Directions: Recast the lines of the entries below as a JSON list of strings, one string per line with blank lines left out, starting at the line containing "Viewport: 1841px width, 847px" and ending at the line containing "click(x=412, y=331)". Leave the pictures out of the answer.

[Interface element records]

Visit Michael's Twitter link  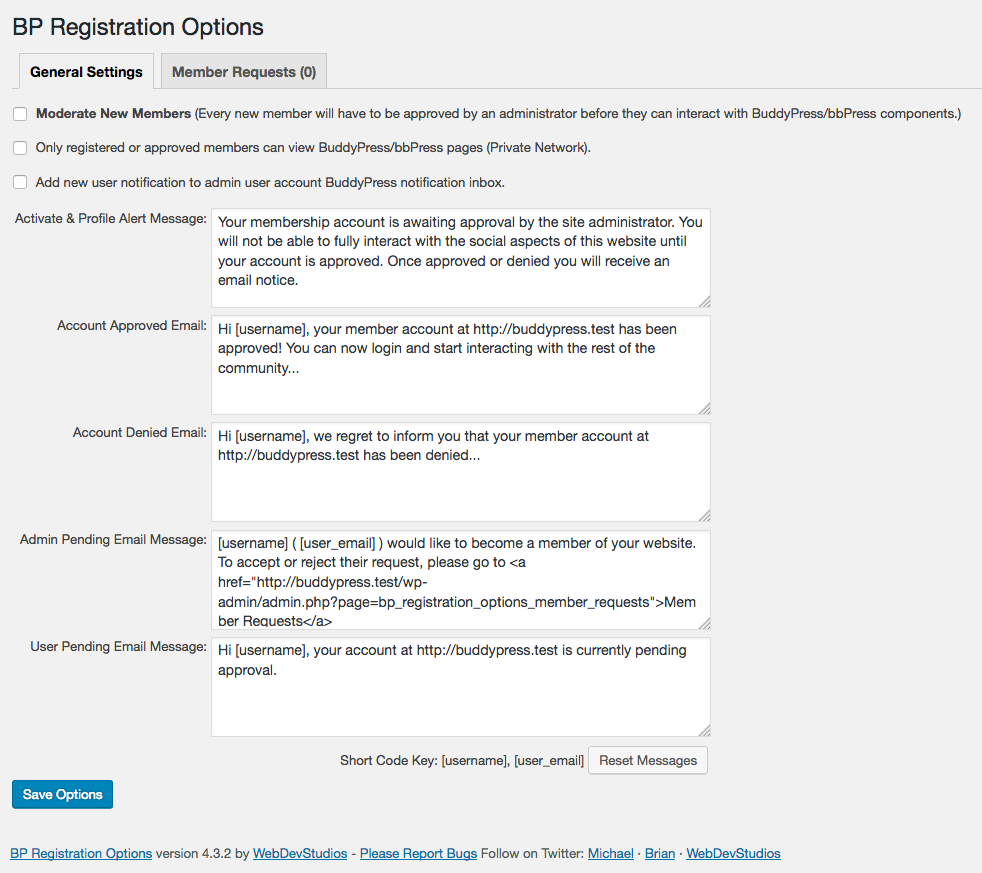coord(610,854)
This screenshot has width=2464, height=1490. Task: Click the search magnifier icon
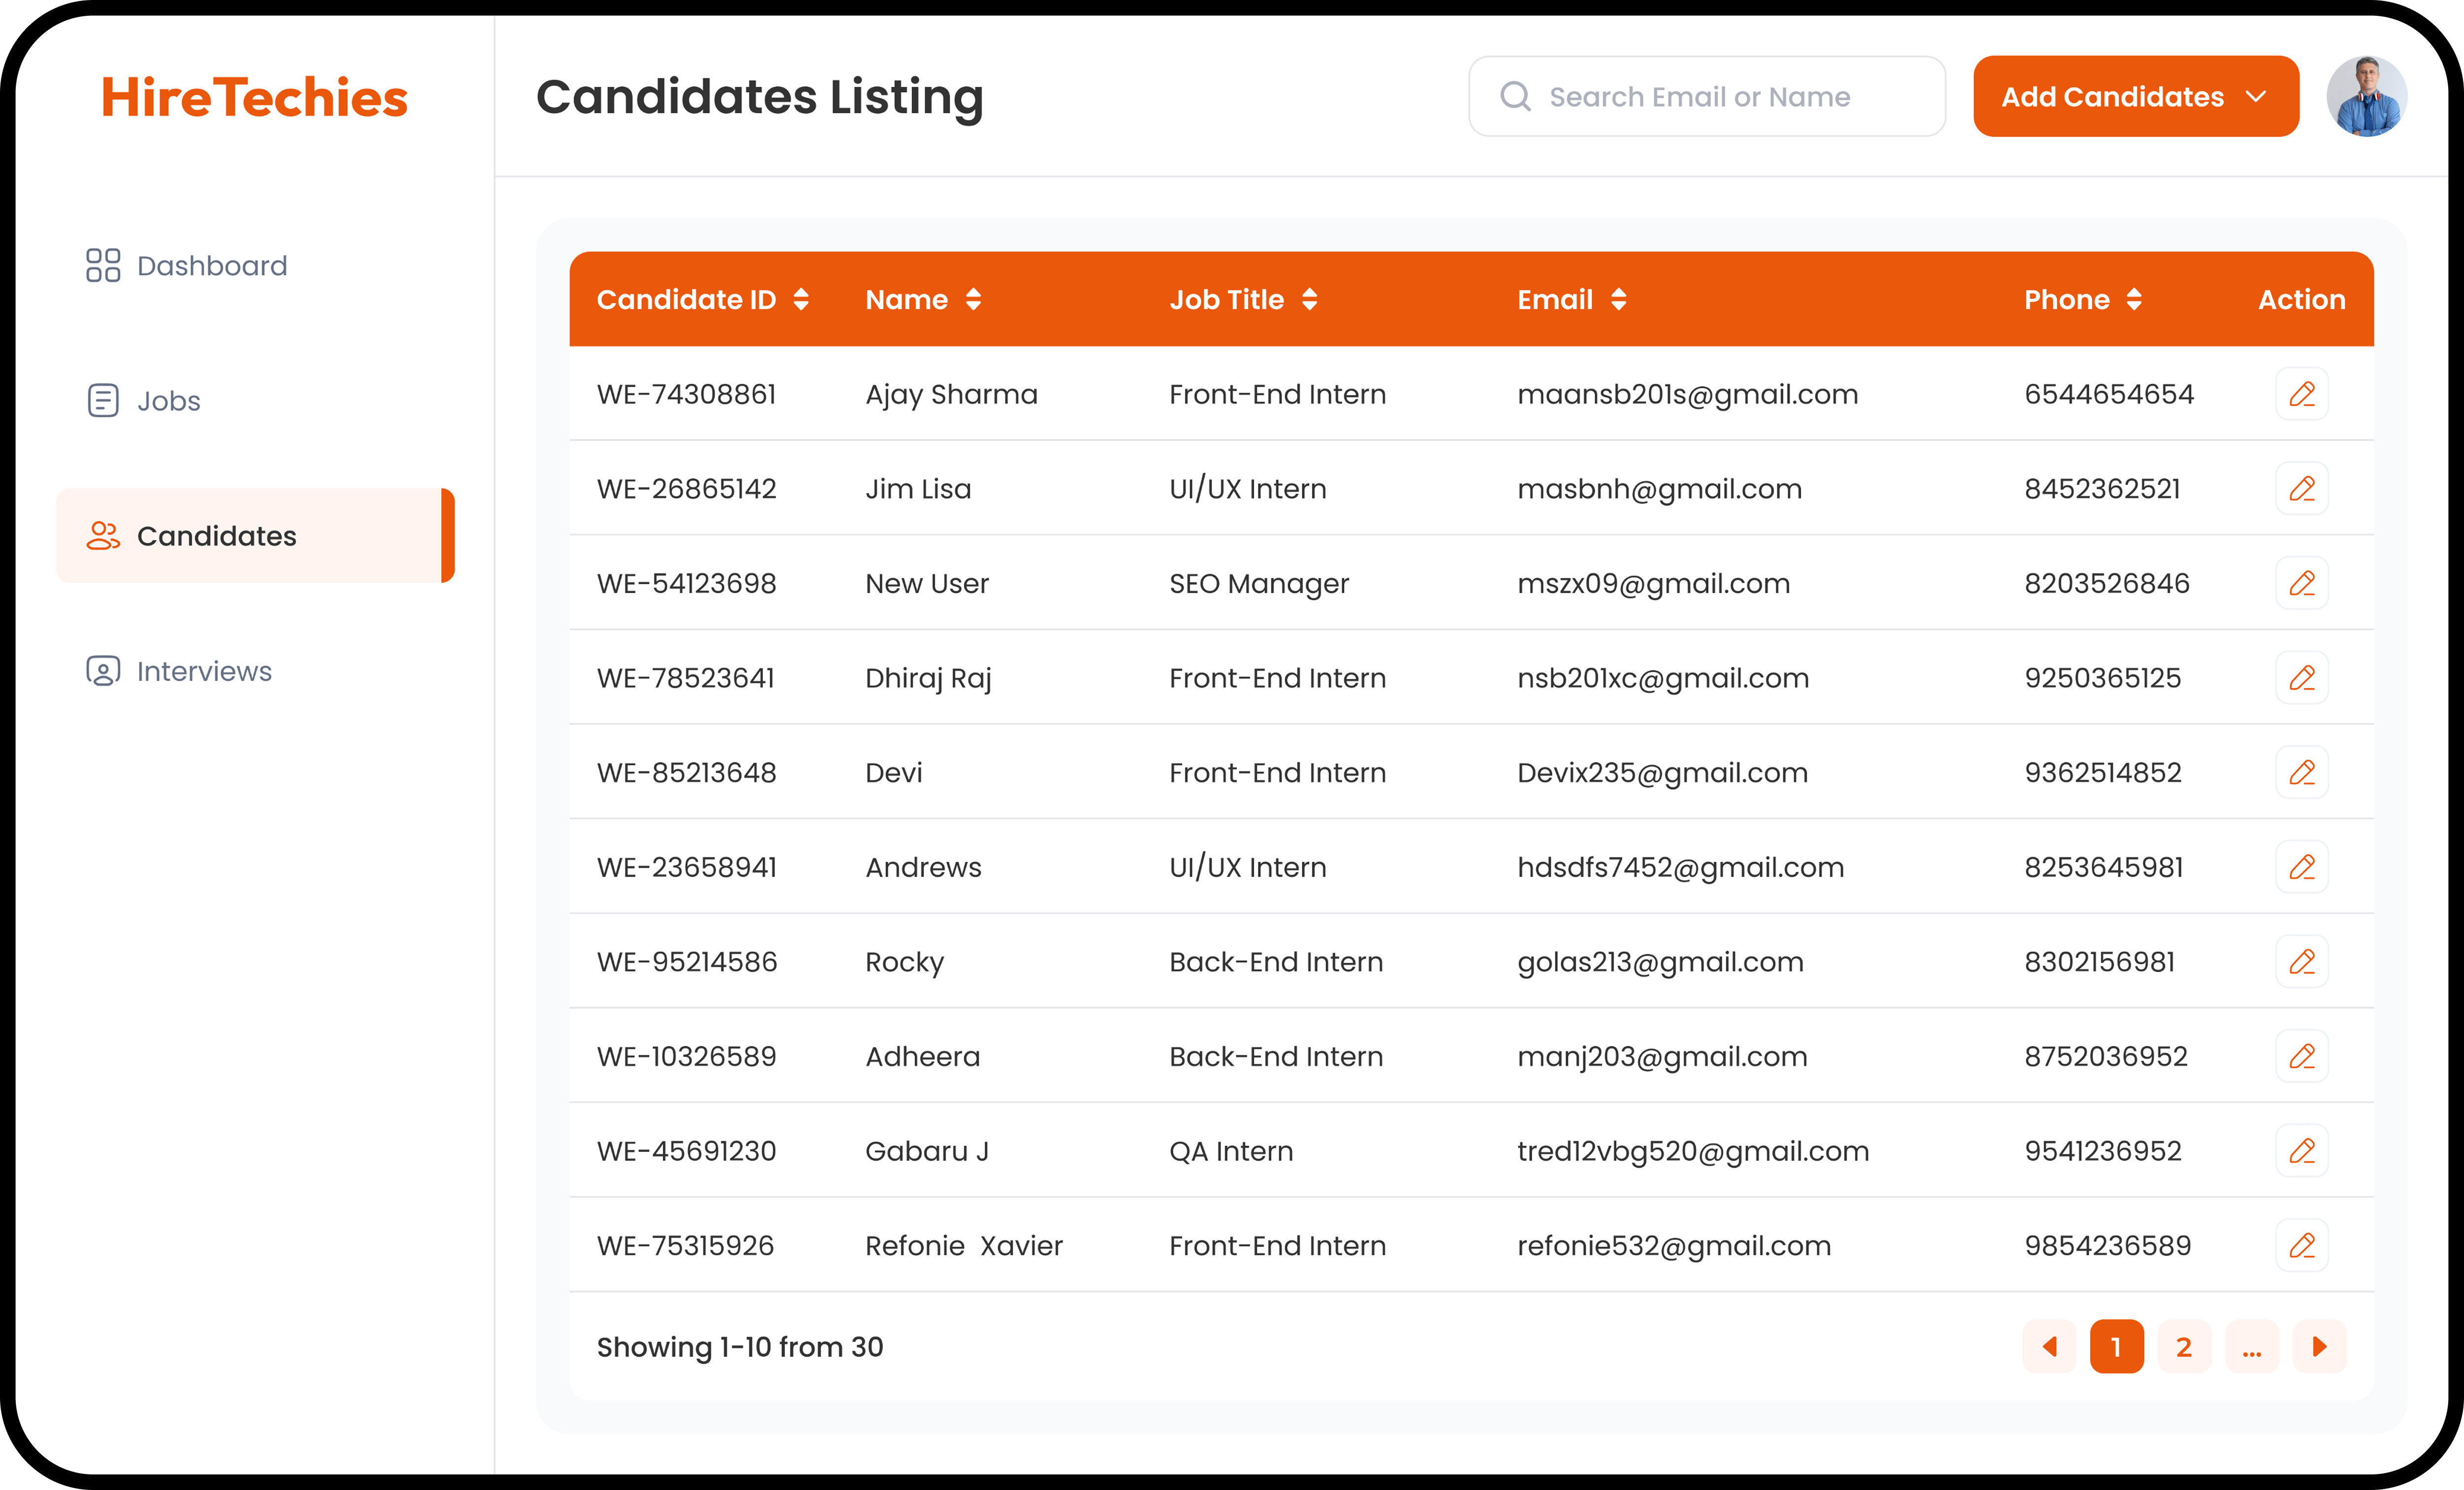click(1515, 96)
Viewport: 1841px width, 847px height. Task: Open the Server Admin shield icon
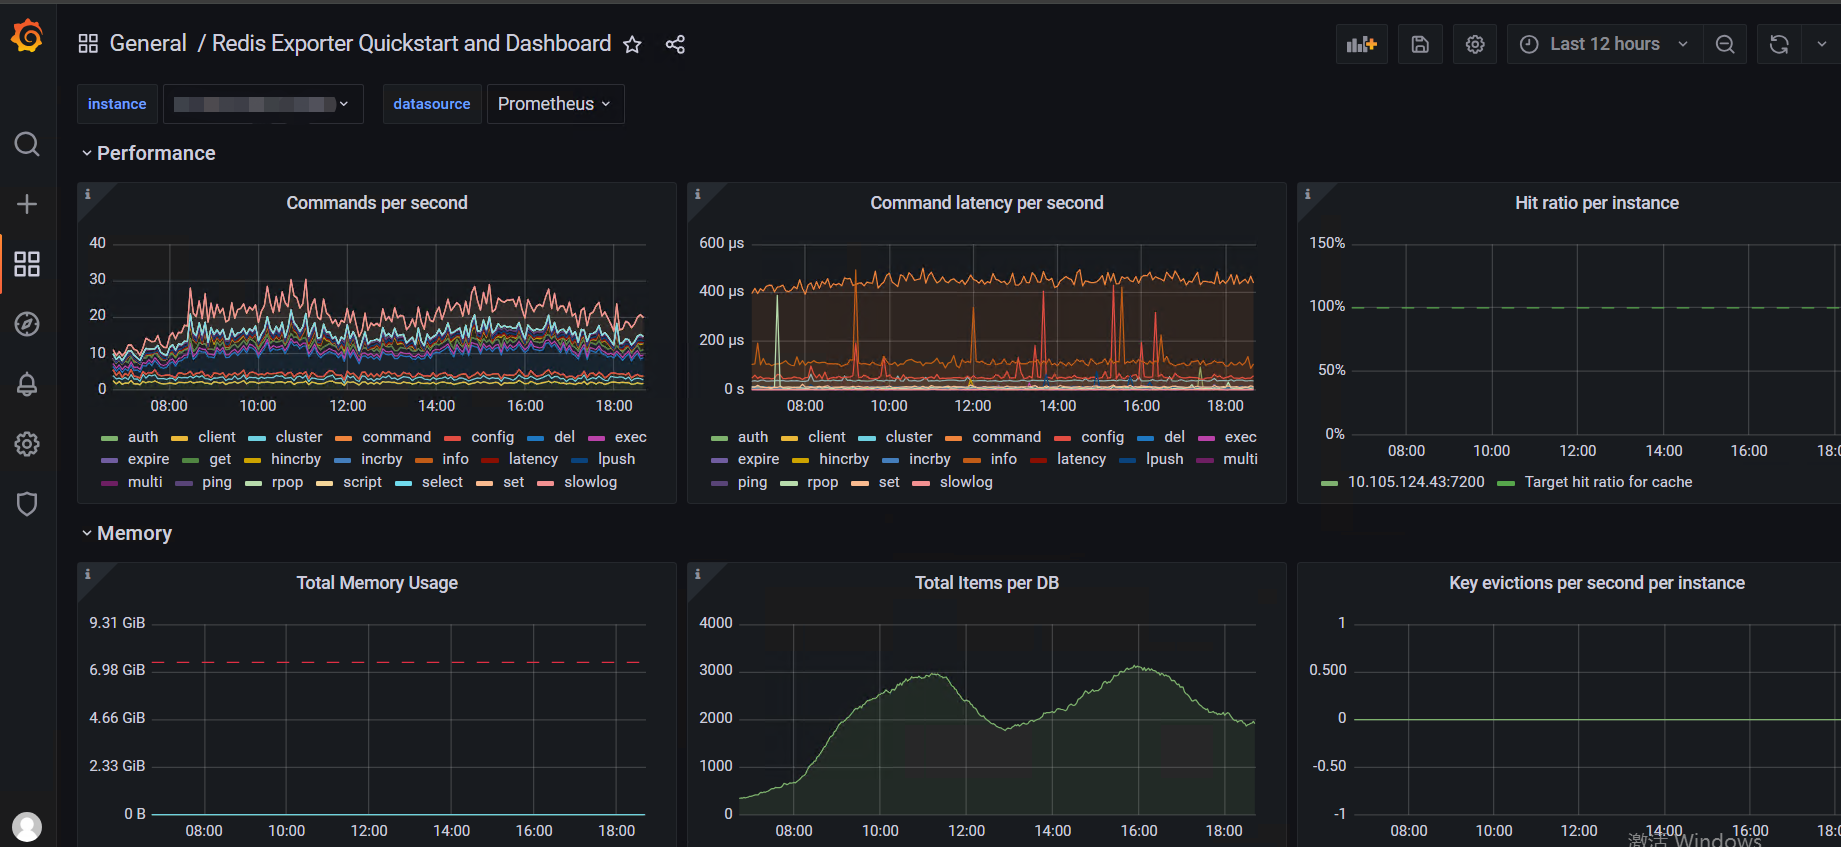point(27,504)
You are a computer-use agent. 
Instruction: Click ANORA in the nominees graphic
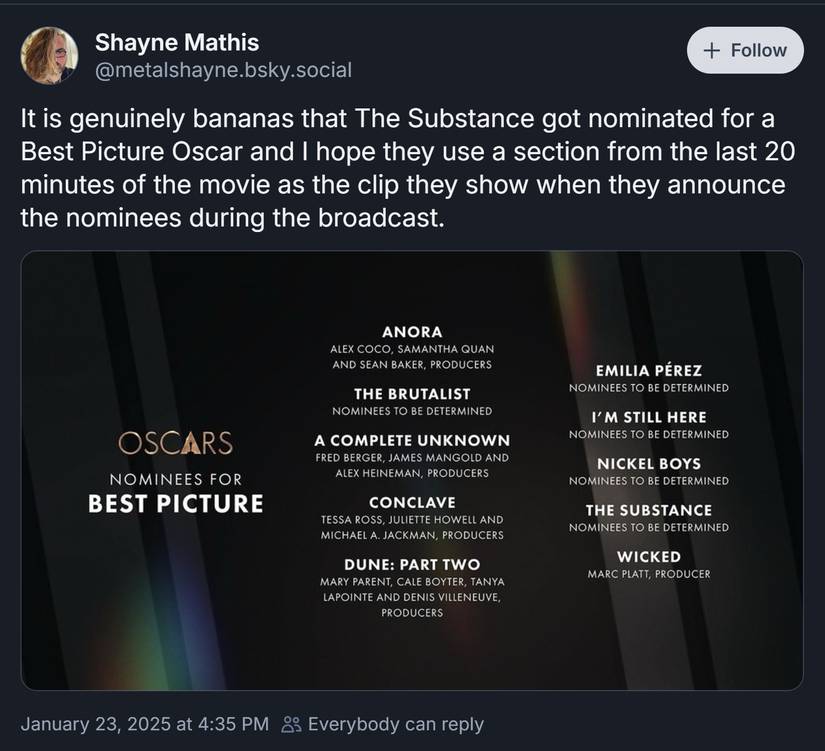click(x=412, y=331)
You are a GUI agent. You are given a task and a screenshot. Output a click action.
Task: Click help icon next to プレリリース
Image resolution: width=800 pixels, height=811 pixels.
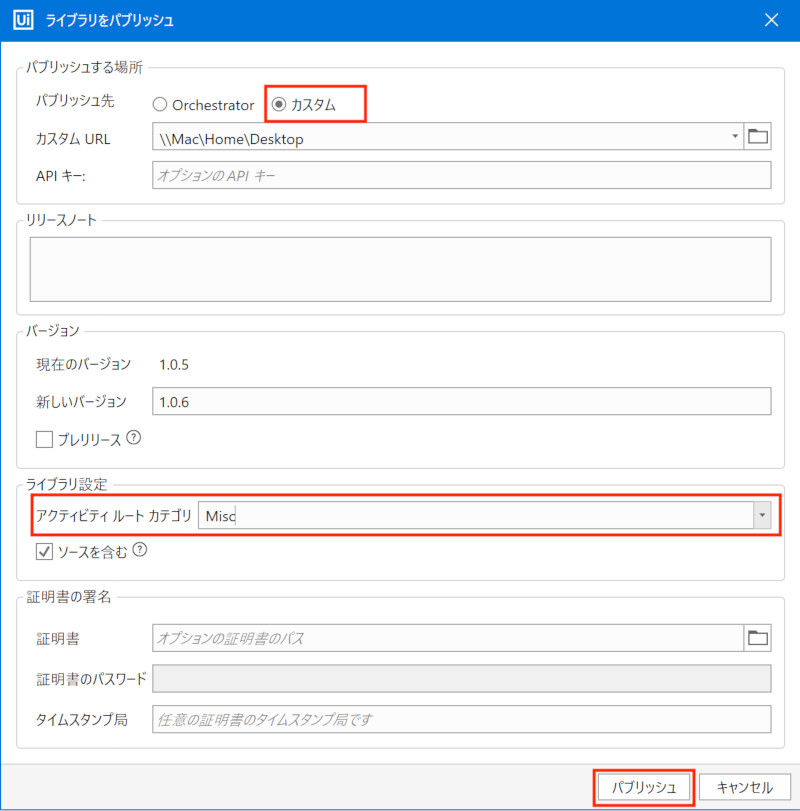coord(133,438)
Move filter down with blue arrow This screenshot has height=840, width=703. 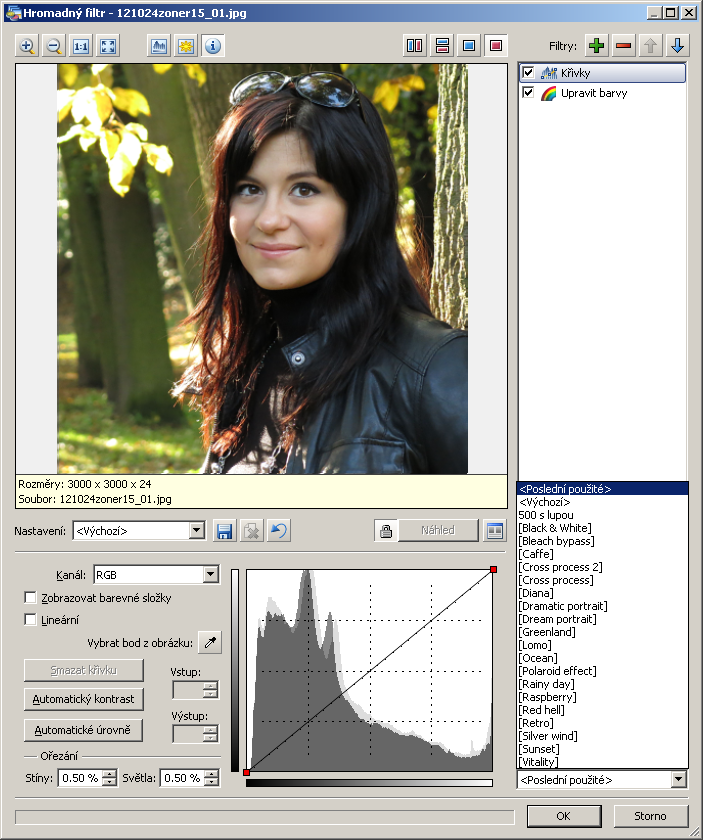[x=677, y=46]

Answer to the problem:
[
  "Viewport: 1841px width, 847px height. Task: Open the Server Admin shield icon",
  "point(27,504)",
  "You are a computer-use agent. ",
  "Instruction: Click ANORA in the nominees graphic",
  "click(x=412, y=331)"
]